Publicis Group's share price jumped 1.4 per cent in early trading after chief executive and chairman Maurice Levy announced his intention to stay in charge of the world’s third largest advertising group until 2017.
The 72 year-old’s term at the helm, which began in 1987, was expected to come to an end in 2015, however Levy will now remain in place for a further fiscal year, stepping down after the France-based advertising group’s shareholder meeting in 2017.
The move is part of a management shake up which includes the departure of chief operating officer Jean-Yves Naouri, who was once seen as a successor to Levy.

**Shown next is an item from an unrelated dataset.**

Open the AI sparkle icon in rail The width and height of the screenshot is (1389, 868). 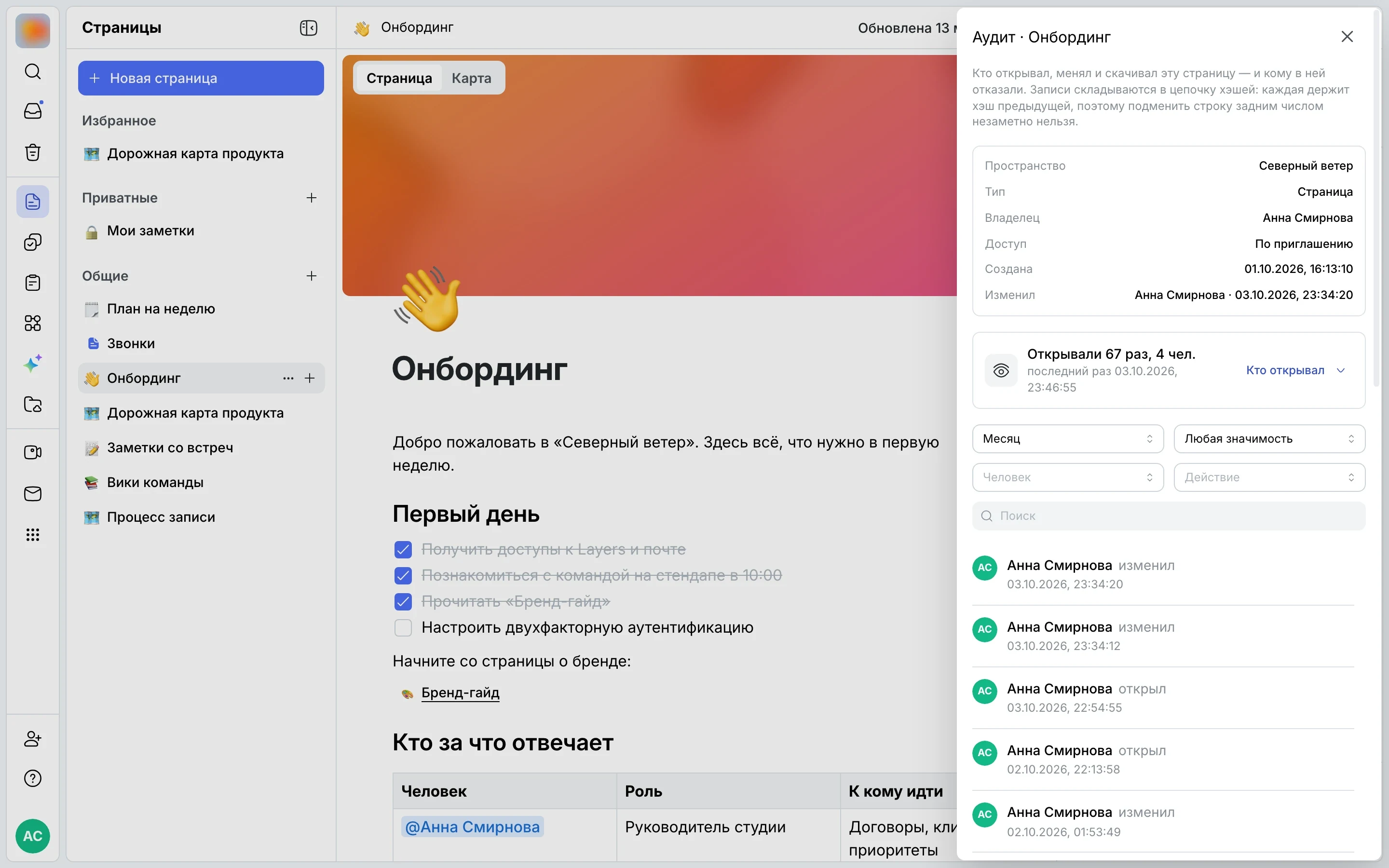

Along with Levy, finance chief Jean-Michel Etienne and Kevin Roberts, chief executive of Saatchi & Saatchi Worldwide, will remain on the board and will be joined by head of legal Anne-Gabrielle Heilbronner.
Roberts will become executive chairman of Saatchi & Saatchi/Fallon and will also take on the role of head coach at the group from 2015. Axel Duroux will join the group to lead strategy replacing Naouri.

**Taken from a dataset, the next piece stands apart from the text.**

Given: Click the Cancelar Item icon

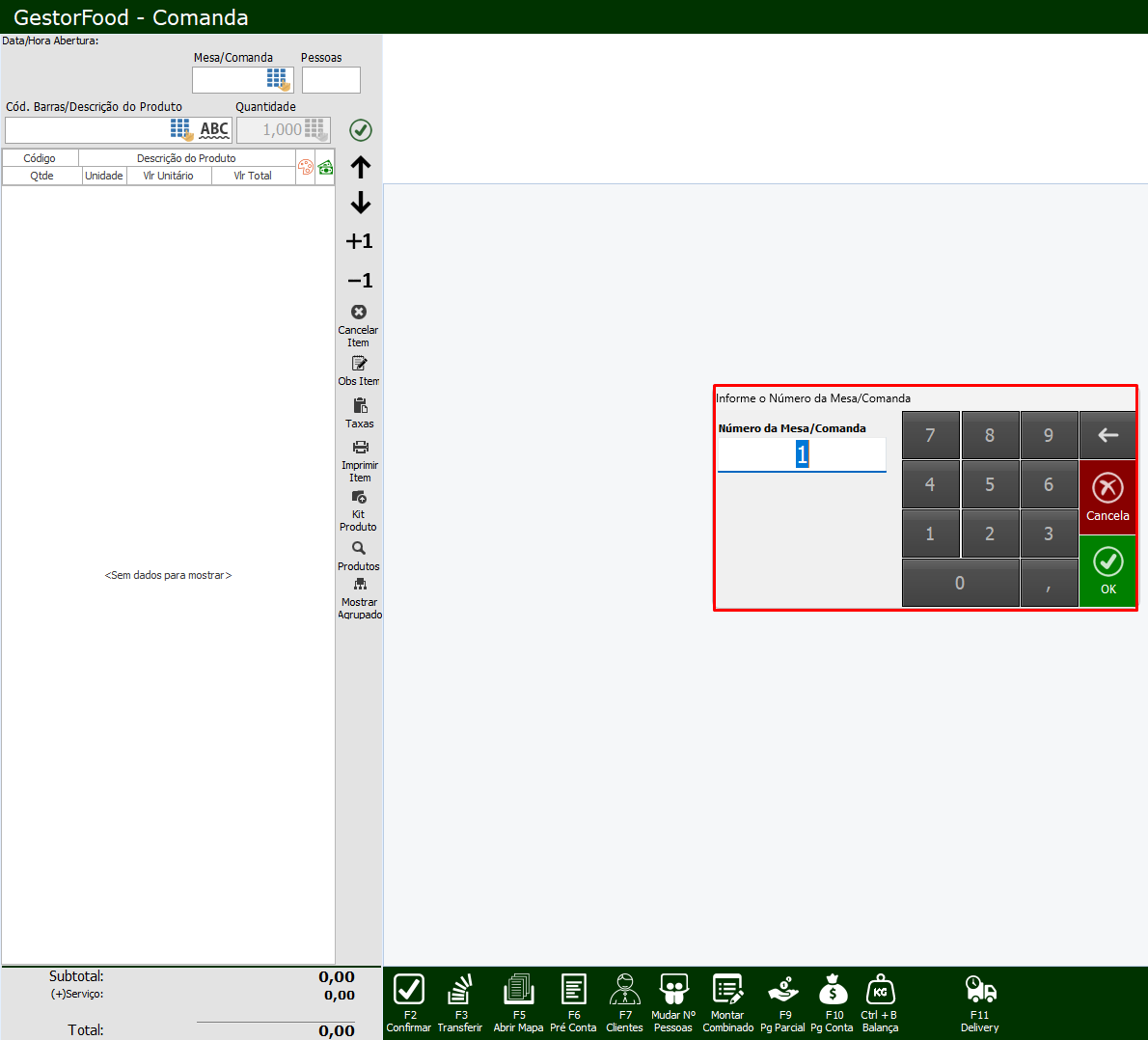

A new senior leadership team has also been named, as the group looks to move on from the failed merger with Omnicom earlier this year and find a successor to Levy.

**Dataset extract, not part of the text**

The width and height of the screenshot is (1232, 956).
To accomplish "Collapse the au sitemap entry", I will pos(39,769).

Additions to the group’s leadership team include Starcom Mediavest Group chief Laura Desmond, ZenithOptimedia boss Steve King, Publicis Worldwide chief Arthur Sadoun and Rishad Tobaccowala, the DigitasLBI and Razorfish chairman who becomes Publicis Groupe’s chief strategist.
Levy had previously said he wouldn’t stay at Publicis beyond the end of 2015. "I don't think extending my CEO mandate is the right solution, but I am ready to lend my support in any possible form that will facilitate the transition," he said earlier this year.
The $35bn mega-merger with Omnicom broke down over disagreements between the two groups over leadership. The deal would have seen Levy become chief executive of the combined business and then chairman to make way for Omnicom chief John Wren.
Publicis, which owns ad shops Saatchi & Saatchi, Leo Burnett and BBH, said it would focus on digital and look for growth from acquisitions as well as organically “notably in the realm of technology”.
The ad group reaffirmed its 2018 targets and approved plans for a share buyback to increase its dividend to 35 per cent in 2015 and 42 per cent by 2018.